Contes fantasmagoriques de Montreux

Des contes d’aventure, d’épouvante, d’amour à Montreux, basés sur des vérités, des légendes ou… l’imagination du conteur, l’écrivain montreusien Luciano Cavallini,
Derrière les paysages idylliques de Rousseau, il y eût des évènements que nos aïeux ont étouffés: de la romance, de l’angoisse ou de la nostalgie…

Paru le: 12/01/2015

JANE KINGSFIELD

Voici le 7ème conte de la série TERREURS ET ANGOISSES DE MONTREUX: 
JANE KINGSFIELD 

Librement adapté d’un fait réel. A Geneviève Beaucage.  

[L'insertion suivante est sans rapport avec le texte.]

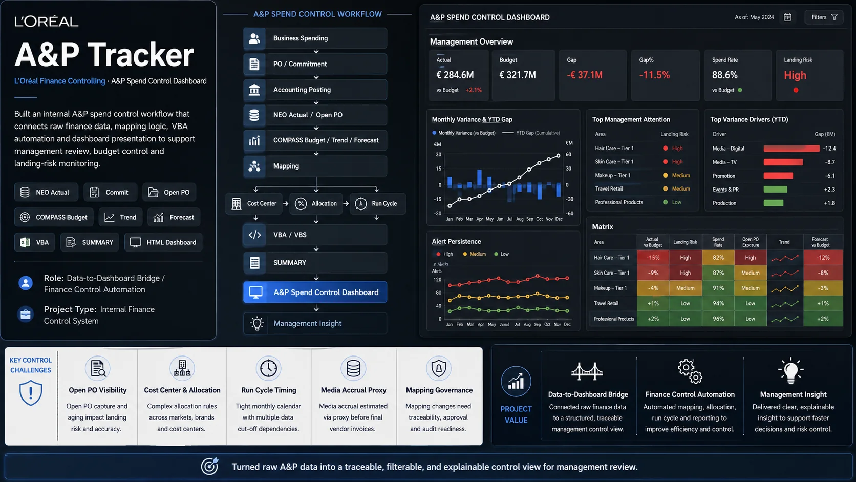This screenshot has width=856, height=482.
Task: Click the Media – Digital variance bar
Action: pyautogui.click(x=791, y=149)

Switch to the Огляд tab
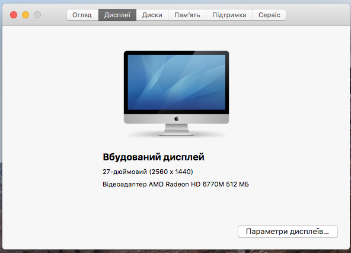[82, 15]
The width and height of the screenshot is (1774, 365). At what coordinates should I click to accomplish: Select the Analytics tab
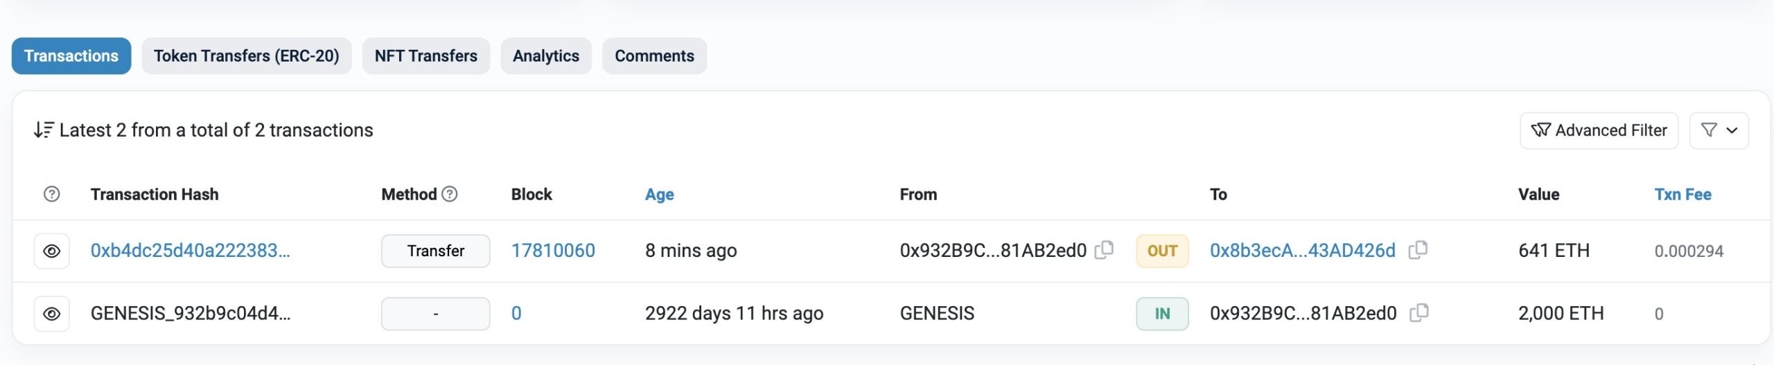[x=545, y=56]
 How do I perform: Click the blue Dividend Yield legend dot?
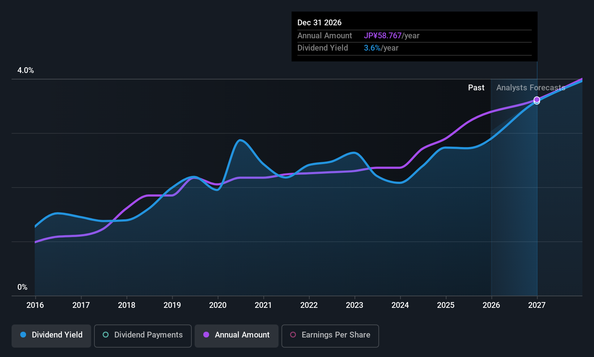click(x=23, y=335)
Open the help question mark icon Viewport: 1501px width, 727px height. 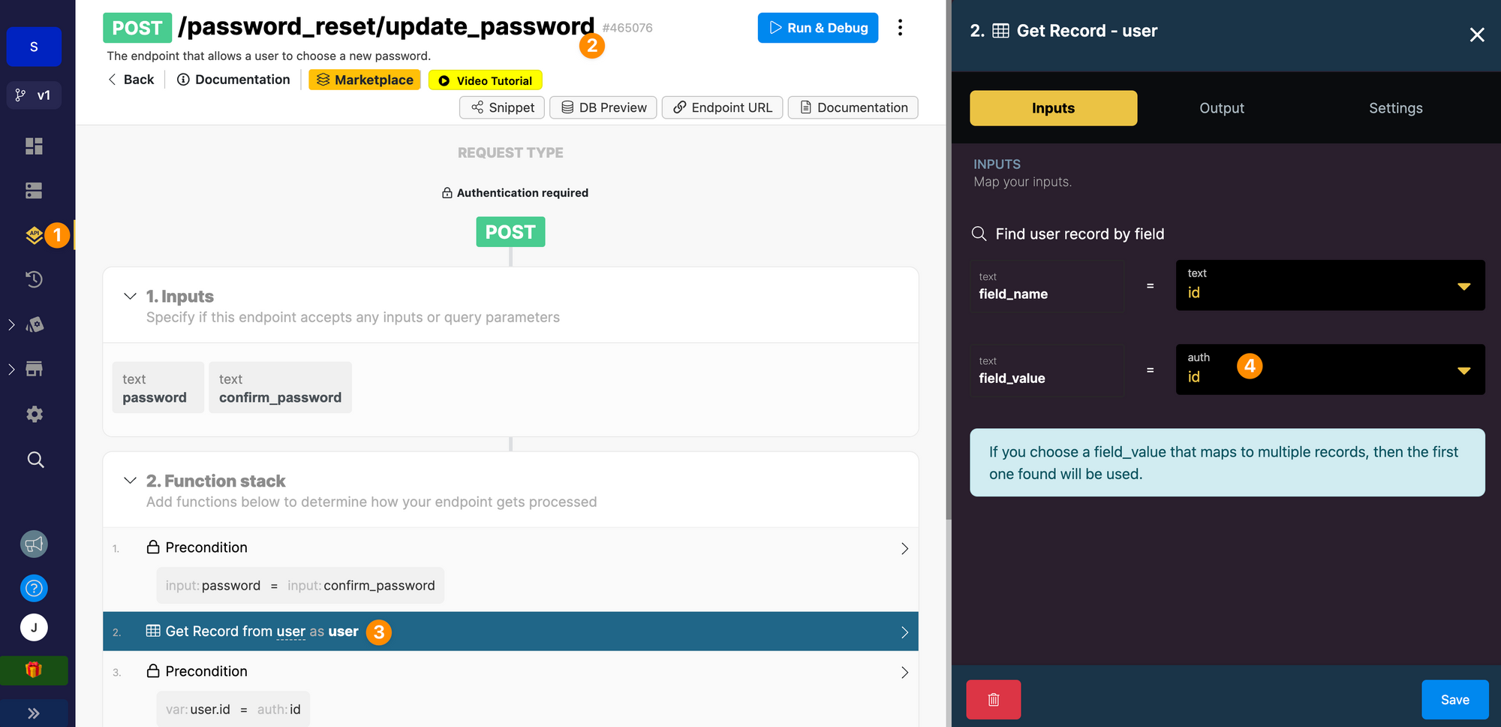pyautogui.click(x=34, y=588)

Il Faisait un temps radieux au Col de la Perche, et Rodolphe Pertéset, monté ardemment depuis l’Alpage de Caux, n’était pas fâché de voir enfin poindre la pittoresque petite Buvette de Jaman. Ce dernier herborisait tout l’été et s’en retournait avec moult herbes odorantes exprimant rareté et florilège de notre région bénie des dieux. Il tenait en main une gerbe de menthe, lorsqu’il parvint devant la halte encombrée par des touristes de toutes sortes, pérorant joyeusement au-dessus de protubérantes croûtes au fromage. N’écoutant que le creux de son estomac, il commanda lui aussi la spécialité du lieu, qu’on amenait par jeep depuis l’Alpage de Jaman, alpage où les meules murissaient lentement depuis le début de la saison. Il lui manquait encore deux ou trois espèces de simples, pour parfaire son officine d’hiver; le thym serpolet, couvrant la façade Est de la dent de Jaman, qu’il avait projet d’escalader à cette occasion, et le Millepertuis, qui rendrait une belle huile rouge transparente, après deux mois de macération intensive sous le soleil de la Riviera Lémanique. 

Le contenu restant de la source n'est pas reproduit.